What Does Control Premium Mean?
A control premium is the amount that a buyer is willing to pay over and above the current market price in order to acquire a controlling interest in that specific company. Control confers value. Gaining control gives access to the target firm’s cash flows, the rationalization of its work force, and the control of the strategy and operations of the firm. Control premiums are typically seen in takeover bids of public companies, but can be present in situations where shareholders of private businesses pay a premium to obtain majority interest or a controlling position in a company.
Divestopedia Explains Control Premium
A control premium that an acquirer would be willing to pay is the sum of the intrinsic value of the target firm, the value of control and the synergies that can be expected, along with the opportunity cost of not acquiring the firm. If there is more than one bidder, the offer is generally higher.
Control premiums vary significantly by industry, and different industries command different control premiums.
Control premiums vary significantly over short periods of time and are affected by the market cycle.
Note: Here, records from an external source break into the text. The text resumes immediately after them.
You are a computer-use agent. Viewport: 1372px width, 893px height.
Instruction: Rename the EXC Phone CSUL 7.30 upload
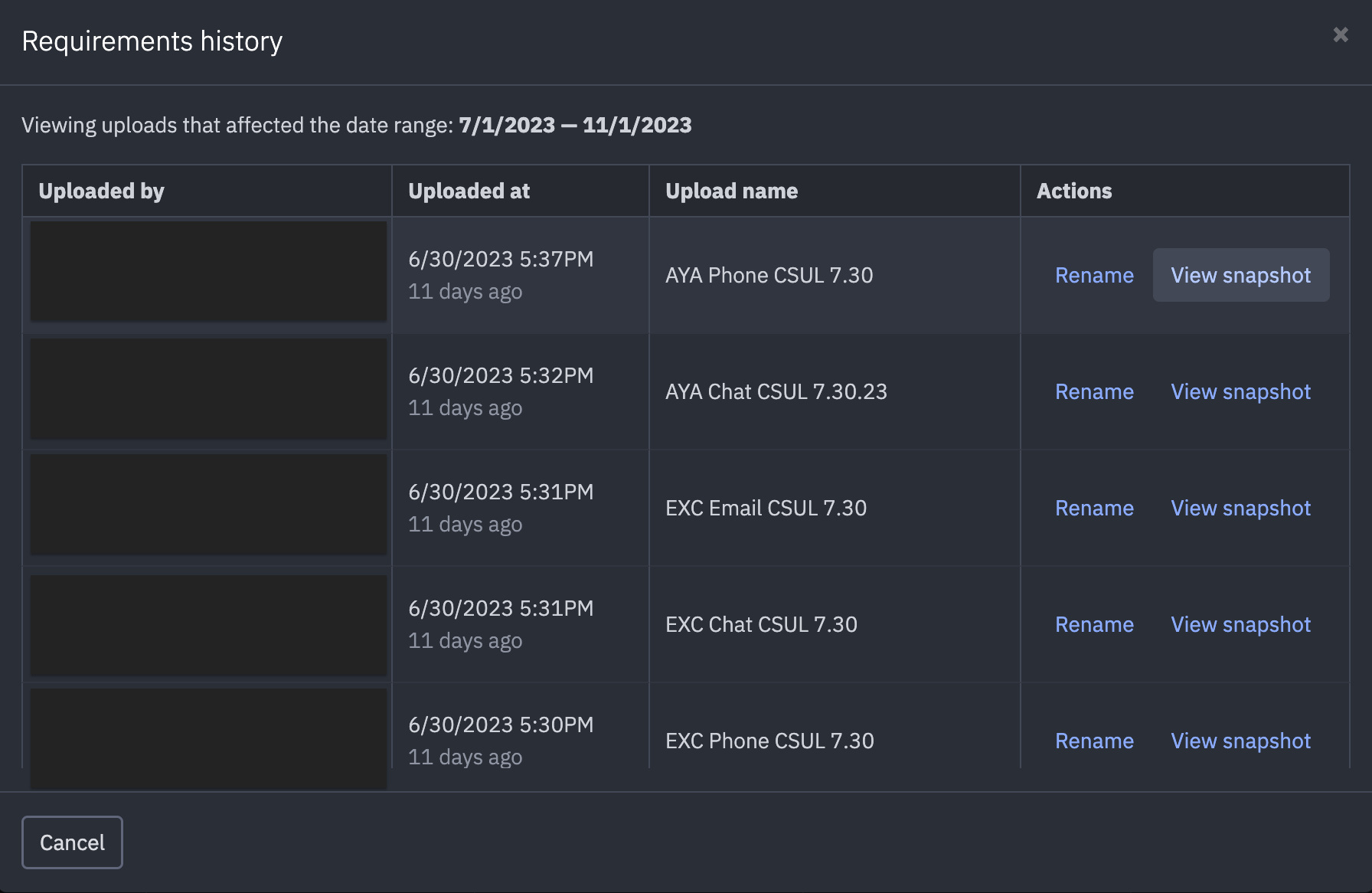click(1094, 741)
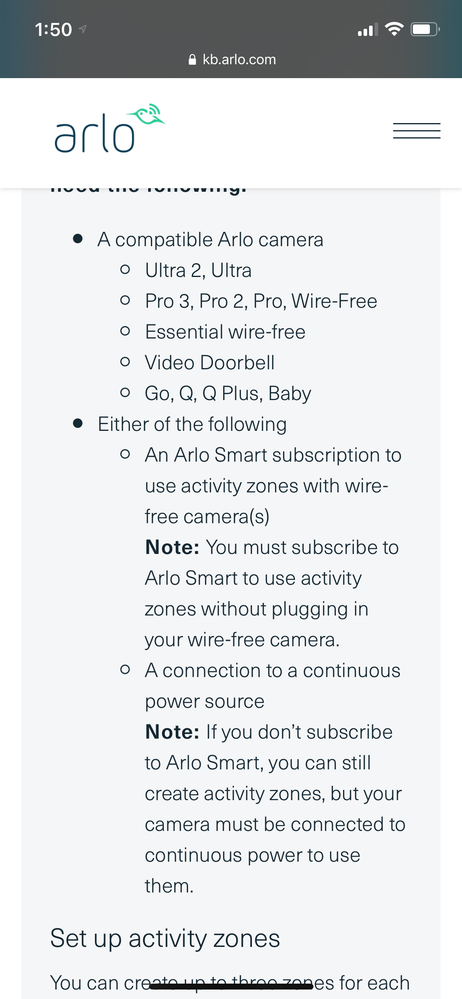462x999 pixels.
Task: Tap the first bold "Note:" label
Action: (x=173, y=547)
Control premiums vary depending on the existing shareholding or toehold that the buyer has in the target company; if you lower the existing shareholdings, then you lower the control premiums and vice-versa.
Control premiums vary by consideration type, with higher control premiums paid in 100% cash offers and lower control premiums paid in 100% share offers. A combination of cash and shares gets the lowest control premium, as the vendor stands to gain both from the present and future growth of the firm.
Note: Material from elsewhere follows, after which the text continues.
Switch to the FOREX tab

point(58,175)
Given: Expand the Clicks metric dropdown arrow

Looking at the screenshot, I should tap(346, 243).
Control premiums vary significantly depending on when the share price is measured relative to the date of announcement of proposed acquisition.
Whether a buyer will pay a premium for acquiring a controlling interest of the firm depends on whether the potential buyer can enhance the value of the firm. The amount of control premium depends upon how much the value can be increased. The acquirer believes that it can run the firm better than the existing management.